It’s finally crunch time for Greece, after half a year of negotiations with its creditors.On 5 July, the Greek people look set to vote on whether to accept the latest deal offered by the European Central Bank, the International Monetary Fund and the EU Commission. The Prime Minister Alexis Tsipras has urged them to refuse, calling for the “dignity of the Greek people in the face of blackmail and injustice”.
Last weekend, the lines at the ATMs snaked around the streets, ahead of capital controls on the banks announced today. Now the pro and anti-government protesters have new banners to fly: the Yes camp say that the alternative is leaving the euro and disaster, while No supporters feel they cannot back a document that would mean more austerity, tax hikes and job and pensions cuts, in a country that is already on its knees.
The Greek demos is being called upon to make a momentous decision. It will decide the fate of their country. It could prove a turning point for Europe: not only the unraveling of the Euro, but an historic moment that has already been compared to the signing of the Versailles treaty, or the shooting in Sarajevo that sparked the First World War.
But is it possible for the Greeks to make a rational choice? The fact is, the relationship between the Greek government and the Troika has departed from the realm of reason.
Tuesday is the deadline for Greece to pay the IMF I.6 billion Euros. It will be missed, bringing default one step nearer, because the expected agreement did not occur.
This was not supposed to happen. When the Troika pushed back on the final deal offered by the Syriza government, Prime Minister Alexis Tsipras said he “could not understand”. This was not mere bluff. The deal offered had represented a major retreat for Syriza, who came to power in January promising an end to the brutal austerity of the last five years. They were prepared to compromise with the Troika on hiking VAT and corporation tax, cutting pensions and privatisations. An agreement was expected. The response by Greece’s lenders, to demand even tougher measures to achieve the same targets, was met with astonishment.
It’s more obvious than ever that Greece has become an ideological battlefield. It’s a fight for the soul of Europe, a battle of the heart rather than the mind. The Greek people are wary of trusting any source, preferring endless debates in the bars and kafenios to the mainstream media, which they know to be biased and corrupt.
Earlier this month, the Bank of Greece, supposed to be a politically neutral body, warned of an “uncontrollable crisis” if a deal was not made, with Greece exiting the EU as well as the Euro. The institutions are so heavily politicised here that reasonable debate is impossible, and a civil war is playing out in the social media world of Facebook and Twitter.
People are worried about everyday concerns.
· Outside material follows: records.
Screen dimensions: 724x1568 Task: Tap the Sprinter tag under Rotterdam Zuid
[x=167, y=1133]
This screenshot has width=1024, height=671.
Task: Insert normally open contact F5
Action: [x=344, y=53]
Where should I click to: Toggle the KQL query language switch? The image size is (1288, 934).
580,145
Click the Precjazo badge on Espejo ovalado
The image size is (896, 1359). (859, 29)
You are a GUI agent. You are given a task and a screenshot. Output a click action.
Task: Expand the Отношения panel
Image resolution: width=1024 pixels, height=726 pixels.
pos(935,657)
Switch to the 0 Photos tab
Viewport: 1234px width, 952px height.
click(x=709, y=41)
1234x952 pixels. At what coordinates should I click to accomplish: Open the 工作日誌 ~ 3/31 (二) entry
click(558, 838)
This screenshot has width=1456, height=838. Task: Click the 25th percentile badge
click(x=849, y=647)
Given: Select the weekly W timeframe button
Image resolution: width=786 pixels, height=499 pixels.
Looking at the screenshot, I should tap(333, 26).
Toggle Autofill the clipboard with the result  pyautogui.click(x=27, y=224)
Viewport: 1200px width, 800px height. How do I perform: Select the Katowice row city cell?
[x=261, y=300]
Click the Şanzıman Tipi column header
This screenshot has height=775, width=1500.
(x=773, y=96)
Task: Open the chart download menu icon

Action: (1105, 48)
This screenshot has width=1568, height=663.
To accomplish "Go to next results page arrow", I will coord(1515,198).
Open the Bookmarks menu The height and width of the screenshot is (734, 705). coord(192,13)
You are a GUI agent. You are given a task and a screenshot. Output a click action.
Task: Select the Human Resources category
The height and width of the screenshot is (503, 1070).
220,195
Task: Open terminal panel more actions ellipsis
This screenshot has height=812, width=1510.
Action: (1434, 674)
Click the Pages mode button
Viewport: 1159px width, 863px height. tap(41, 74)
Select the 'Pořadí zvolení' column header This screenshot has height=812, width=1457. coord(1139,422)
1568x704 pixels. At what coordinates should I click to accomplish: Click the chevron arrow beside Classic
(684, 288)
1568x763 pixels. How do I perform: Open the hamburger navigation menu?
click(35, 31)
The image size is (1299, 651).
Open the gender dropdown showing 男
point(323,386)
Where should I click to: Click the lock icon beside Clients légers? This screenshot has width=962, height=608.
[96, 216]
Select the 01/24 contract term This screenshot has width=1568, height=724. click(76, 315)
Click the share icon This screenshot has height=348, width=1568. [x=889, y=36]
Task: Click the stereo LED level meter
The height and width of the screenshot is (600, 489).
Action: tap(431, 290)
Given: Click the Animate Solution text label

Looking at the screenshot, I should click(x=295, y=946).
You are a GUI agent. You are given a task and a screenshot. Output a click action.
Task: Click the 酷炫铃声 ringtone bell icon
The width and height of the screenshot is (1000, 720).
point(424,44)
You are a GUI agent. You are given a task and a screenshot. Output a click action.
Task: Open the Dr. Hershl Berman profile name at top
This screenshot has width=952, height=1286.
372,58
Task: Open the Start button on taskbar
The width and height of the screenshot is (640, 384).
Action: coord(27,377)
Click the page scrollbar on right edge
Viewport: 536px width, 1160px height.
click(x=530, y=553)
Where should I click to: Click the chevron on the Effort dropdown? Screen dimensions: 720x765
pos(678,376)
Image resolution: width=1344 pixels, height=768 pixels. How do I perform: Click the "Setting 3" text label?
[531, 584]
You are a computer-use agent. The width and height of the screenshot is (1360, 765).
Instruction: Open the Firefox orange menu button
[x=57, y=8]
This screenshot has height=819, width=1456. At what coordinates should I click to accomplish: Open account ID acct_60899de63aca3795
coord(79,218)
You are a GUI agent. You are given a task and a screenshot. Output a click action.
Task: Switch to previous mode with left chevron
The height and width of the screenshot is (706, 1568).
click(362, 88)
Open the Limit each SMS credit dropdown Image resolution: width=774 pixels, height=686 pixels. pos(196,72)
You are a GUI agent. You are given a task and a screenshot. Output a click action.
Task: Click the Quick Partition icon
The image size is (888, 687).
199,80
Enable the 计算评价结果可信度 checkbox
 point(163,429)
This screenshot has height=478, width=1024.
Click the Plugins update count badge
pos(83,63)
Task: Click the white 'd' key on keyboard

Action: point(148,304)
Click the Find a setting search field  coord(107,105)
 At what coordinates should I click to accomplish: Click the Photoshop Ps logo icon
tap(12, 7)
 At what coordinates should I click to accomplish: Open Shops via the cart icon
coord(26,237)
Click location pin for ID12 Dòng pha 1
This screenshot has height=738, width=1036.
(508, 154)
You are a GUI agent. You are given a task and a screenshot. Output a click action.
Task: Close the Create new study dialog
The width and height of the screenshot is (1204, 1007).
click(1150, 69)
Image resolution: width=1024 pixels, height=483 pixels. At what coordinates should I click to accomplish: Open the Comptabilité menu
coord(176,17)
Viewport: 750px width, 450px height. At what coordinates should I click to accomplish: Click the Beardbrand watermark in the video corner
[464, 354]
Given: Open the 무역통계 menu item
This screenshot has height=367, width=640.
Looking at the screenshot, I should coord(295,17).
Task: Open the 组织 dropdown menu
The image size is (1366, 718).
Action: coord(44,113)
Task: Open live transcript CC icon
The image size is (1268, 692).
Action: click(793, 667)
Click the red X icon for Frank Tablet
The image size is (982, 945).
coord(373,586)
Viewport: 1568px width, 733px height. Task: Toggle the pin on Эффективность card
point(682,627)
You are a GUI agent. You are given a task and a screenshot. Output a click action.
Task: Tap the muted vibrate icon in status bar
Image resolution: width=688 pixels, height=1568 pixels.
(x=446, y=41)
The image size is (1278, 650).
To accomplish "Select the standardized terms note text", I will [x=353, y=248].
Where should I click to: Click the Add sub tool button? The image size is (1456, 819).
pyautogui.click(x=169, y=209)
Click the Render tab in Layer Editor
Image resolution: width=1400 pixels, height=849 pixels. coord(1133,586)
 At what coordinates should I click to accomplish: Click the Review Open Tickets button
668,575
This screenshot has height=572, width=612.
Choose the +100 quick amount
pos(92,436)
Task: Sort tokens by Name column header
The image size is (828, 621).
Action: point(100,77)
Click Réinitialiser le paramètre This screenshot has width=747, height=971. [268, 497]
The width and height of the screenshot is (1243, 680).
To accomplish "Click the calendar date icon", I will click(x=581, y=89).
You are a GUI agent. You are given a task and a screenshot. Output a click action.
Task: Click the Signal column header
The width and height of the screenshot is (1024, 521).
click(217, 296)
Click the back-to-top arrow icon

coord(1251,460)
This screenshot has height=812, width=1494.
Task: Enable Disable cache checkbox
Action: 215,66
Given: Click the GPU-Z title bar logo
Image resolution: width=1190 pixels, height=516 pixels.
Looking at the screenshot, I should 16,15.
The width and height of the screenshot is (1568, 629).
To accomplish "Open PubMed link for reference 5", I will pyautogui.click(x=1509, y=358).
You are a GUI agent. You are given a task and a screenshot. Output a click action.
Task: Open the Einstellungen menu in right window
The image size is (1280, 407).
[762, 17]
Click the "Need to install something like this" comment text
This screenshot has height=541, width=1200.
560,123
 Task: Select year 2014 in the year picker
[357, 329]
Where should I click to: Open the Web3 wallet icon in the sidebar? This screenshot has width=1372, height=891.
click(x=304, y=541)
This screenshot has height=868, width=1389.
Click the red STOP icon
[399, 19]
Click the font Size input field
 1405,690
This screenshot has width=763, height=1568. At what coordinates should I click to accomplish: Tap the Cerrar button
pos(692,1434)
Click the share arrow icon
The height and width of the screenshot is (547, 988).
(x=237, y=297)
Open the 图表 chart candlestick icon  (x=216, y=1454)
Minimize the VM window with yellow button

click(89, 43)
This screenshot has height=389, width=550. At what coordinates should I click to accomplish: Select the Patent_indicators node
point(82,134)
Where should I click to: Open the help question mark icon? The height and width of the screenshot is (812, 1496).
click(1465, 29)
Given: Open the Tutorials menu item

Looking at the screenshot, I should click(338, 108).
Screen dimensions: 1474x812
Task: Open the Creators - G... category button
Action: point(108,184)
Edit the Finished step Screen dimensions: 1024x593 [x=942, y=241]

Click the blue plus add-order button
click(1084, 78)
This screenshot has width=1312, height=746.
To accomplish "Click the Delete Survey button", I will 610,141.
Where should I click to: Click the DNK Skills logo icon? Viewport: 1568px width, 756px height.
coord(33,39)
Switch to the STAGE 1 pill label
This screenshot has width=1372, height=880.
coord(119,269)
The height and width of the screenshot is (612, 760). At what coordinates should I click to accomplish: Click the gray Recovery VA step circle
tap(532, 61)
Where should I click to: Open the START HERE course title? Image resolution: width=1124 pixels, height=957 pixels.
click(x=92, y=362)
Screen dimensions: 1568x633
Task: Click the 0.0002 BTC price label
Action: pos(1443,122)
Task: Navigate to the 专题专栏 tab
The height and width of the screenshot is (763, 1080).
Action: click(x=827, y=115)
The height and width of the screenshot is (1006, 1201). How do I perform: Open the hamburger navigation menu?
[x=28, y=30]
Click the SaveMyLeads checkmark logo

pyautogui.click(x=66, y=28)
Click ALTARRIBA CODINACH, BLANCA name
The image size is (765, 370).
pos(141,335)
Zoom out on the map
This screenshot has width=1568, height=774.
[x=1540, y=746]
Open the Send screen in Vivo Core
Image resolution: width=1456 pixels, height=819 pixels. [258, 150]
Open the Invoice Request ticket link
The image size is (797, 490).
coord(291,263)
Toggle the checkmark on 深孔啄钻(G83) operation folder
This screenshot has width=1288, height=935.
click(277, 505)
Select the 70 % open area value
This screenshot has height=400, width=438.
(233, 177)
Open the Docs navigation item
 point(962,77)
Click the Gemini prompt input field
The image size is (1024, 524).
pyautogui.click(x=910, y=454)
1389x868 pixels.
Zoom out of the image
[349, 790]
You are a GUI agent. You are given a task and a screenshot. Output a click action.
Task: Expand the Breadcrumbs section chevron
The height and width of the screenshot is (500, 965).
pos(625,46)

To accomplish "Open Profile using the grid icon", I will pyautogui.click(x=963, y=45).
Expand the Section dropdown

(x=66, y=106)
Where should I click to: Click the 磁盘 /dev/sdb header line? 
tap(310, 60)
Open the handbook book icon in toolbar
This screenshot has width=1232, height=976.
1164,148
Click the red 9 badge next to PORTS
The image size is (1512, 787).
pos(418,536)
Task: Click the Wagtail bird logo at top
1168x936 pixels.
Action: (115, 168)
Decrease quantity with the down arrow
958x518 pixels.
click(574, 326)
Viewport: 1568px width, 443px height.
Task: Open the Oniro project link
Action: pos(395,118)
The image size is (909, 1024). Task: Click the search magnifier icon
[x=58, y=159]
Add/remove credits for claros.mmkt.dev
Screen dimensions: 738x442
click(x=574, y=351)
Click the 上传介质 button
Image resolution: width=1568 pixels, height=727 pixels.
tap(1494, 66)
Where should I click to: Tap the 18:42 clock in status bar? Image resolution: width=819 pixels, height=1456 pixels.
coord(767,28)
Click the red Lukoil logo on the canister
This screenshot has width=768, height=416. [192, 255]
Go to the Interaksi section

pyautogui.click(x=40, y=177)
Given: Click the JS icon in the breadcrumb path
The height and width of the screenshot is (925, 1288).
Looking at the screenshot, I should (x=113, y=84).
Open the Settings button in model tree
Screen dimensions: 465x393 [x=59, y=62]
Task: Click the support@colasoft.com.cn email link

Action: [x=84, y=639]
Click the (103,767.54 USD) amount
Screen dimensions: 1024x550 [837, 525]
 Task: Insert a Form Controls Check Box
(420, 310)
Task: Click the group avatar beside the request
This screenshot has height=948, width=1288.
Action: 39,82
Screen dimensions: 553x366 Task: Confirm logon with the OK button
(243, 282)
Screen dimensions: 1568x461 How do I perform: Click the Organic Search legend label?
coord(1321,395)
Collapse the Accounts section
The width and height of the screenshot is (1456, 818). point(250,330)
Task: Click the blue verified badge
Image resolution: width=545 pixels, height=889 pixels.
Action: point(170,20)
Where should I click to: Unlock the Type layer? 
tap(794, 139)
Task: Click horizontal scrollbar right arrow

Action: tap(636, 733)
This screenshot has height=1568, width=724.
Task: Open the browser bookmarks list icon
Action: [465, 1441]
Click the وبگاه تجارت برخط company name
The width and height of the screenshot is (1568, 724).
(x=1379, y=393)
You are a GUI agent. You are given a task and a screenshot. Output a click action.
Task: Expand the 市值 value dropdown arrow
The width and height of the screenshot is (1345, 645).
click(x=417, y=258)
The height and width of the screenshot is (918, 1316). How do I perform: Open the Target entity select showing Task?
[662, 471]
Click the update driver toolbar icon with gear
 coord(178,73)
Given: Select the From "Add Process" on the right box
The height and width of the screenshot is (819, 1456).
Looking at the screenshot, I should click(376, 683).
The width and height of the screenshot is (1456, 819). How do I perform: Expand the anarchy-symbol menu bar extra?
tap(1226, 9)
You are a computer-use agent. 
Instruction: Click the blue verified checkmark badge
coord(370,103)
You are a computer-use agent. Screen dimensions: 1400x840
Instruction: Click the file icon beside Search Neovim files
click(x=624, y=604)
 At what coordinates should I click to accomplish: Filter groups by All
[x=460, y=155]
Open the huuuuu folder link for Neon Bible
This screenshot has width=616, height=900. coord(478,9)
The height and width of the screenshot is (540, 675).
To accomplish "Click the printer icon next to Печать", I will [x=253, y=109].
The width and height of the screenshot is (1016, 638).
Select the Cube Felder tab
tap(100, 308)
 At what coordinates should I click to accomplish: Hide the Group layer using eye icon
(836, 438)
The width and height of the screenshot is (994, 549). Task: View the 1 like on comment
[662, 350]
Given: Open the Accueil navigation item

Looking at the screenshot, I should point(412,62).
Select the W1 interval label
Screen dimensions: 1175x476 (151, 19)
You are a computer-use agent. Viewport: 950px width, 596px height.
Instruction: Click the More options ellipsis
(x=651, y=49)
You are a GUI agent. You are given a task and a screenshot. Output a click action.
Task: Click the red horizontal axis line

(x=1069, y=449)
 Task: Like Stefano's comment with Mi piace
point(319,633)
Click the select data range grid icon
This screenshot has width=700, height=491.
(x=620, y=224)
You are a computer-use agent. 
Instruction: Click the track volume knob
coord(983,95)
They talk about their next pension payment, if they have enough cash under their matress, will they be able to afford a new car if Greece loses the Euro. But they’re also worried about making the right decision, or whether there is a right decision at all.
Syriza still enjoys an astonishingly strong 47 per cent support in the polls, despite the damage the negotiations have done to the economy. They have no real opposition, with the right-wing party they ousted from power, New Democracy, behind by some 22 points.
Yet support for the Euro is also very high, consistently polling at above 70 per cent. Syriza, or the Coalition of the Radical Left, came into power promising to fight for an end to austerity within the Euro. But this dream to reform the European project from within looks crushed by reality.
The government cannot deliver on their vision, and apparently neither can the creditors. The deal on the table is offered on the premise that Greece’s debt will be sustainable. The IMF says giving further aid will violate its mandate unless this condition is met. But the Greek debt mountain stands at 317 billion Euros. That’s 175 per cent of national output. Can it really be repaid? Of all the money loaned to Greece, only 10 per cent has found its way into the real economy. How can a country expect to rebuild under these conditions?
It’s ironic that Yiannis Varoufakis, the motorcycle riding, leather jacket wearing finance minister, has been held up as evidence of Greece’s passionate and impulsive nature. This has been contrasted to the apparently cool and level-headed voices of Northern Europe with Germany’s Angela Merkel at the helm. This is simply not the case. It is the European project as a whole that seems to have lost its anchoring in the principles of progress and peace, against the irrational forces of prejudice, hatred and war.
In a recent column, Costas Douzinas, the director of Birckbeck College, channeling Edmund Husserl, said that Europe is the end point, the purpose of humanity. Yet in the same week that negotiations with Greece ruptured, the EU voted against a union-wide strategy to cope with the biggest influx of migrants into its borders since World War Two. Europe, which once prized itself as a bastion of rationality and humane thought, has descended into ideology and power plays across borders. Will the Greek people apply their reason to vote on Sunday? Even if they do, they may not get the outcome they deserve.